Opdracht
Zoek in de records hieronder elke regel waarin het woord "width" voorkomt. Neem die regels letterlijk over.

Oefenmateriaal
++++++++++
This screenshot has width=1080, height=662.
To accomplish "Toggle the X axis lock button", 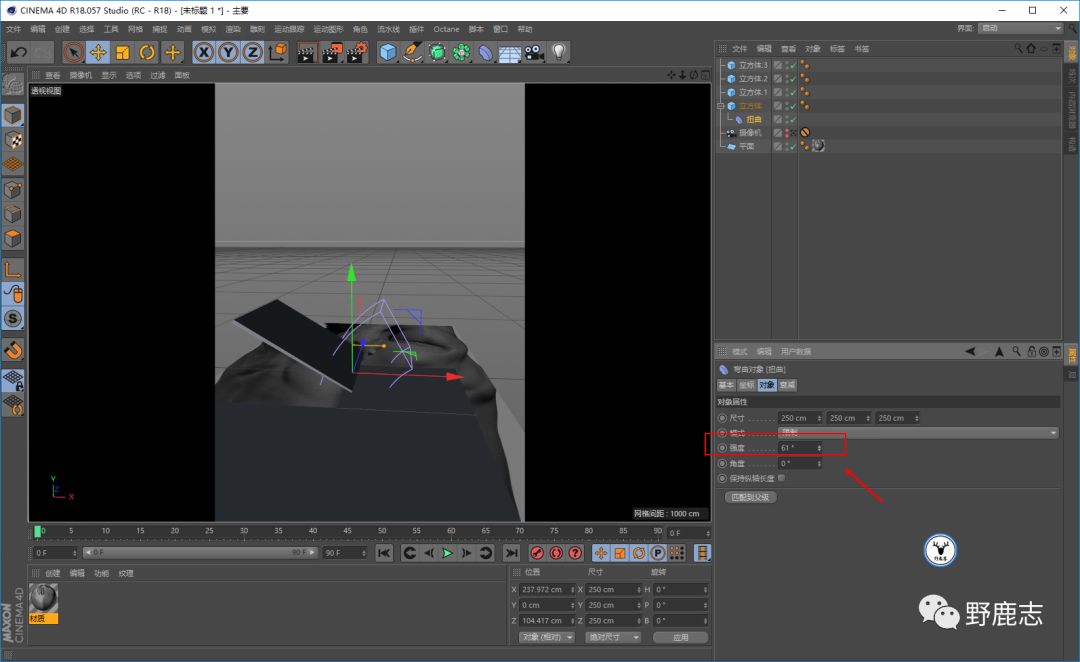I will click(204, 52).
++++++++++
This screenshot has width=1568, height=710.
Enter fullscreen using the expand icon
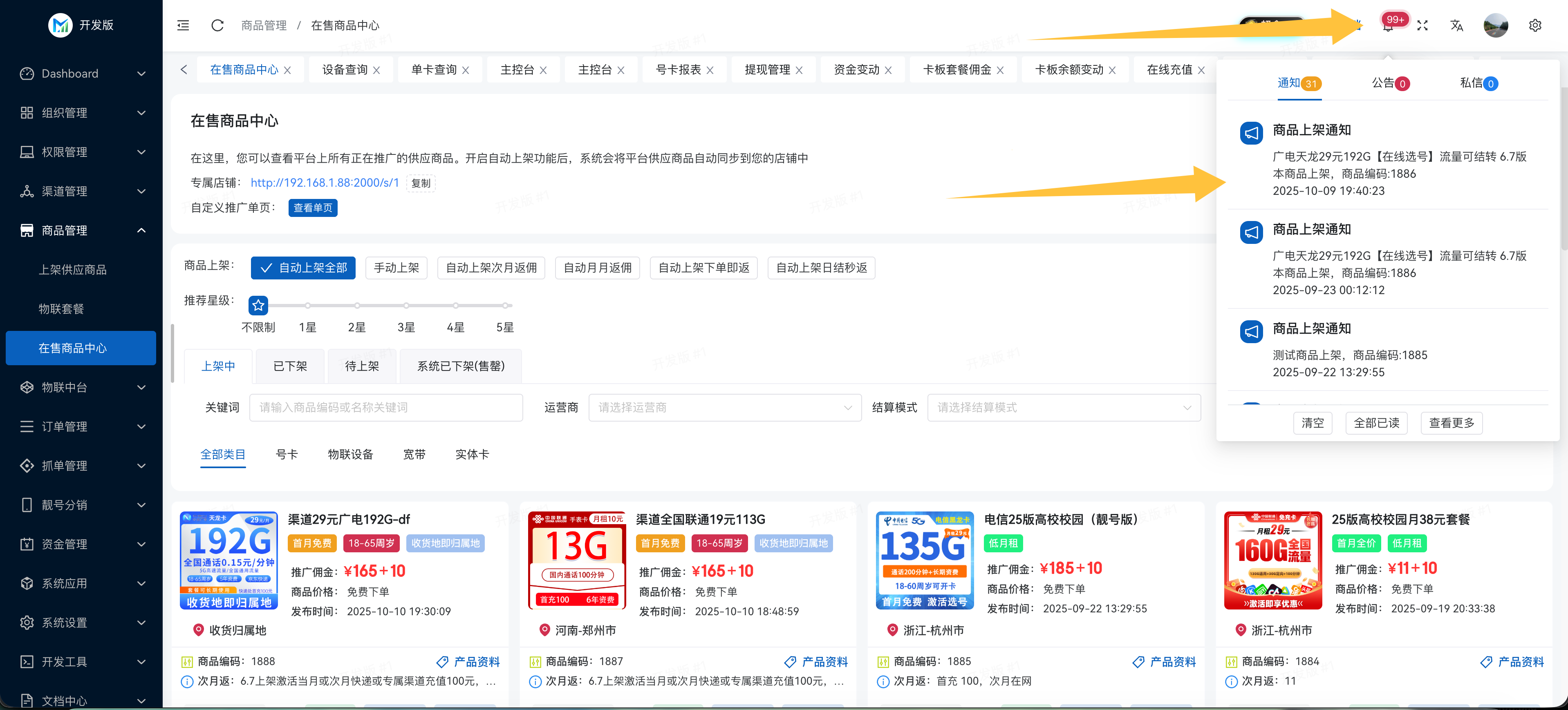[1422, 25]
++++++++++
Volledig antwoord
This screenshot has width=1080, height=662.
This screenshot has width=1568, height=710.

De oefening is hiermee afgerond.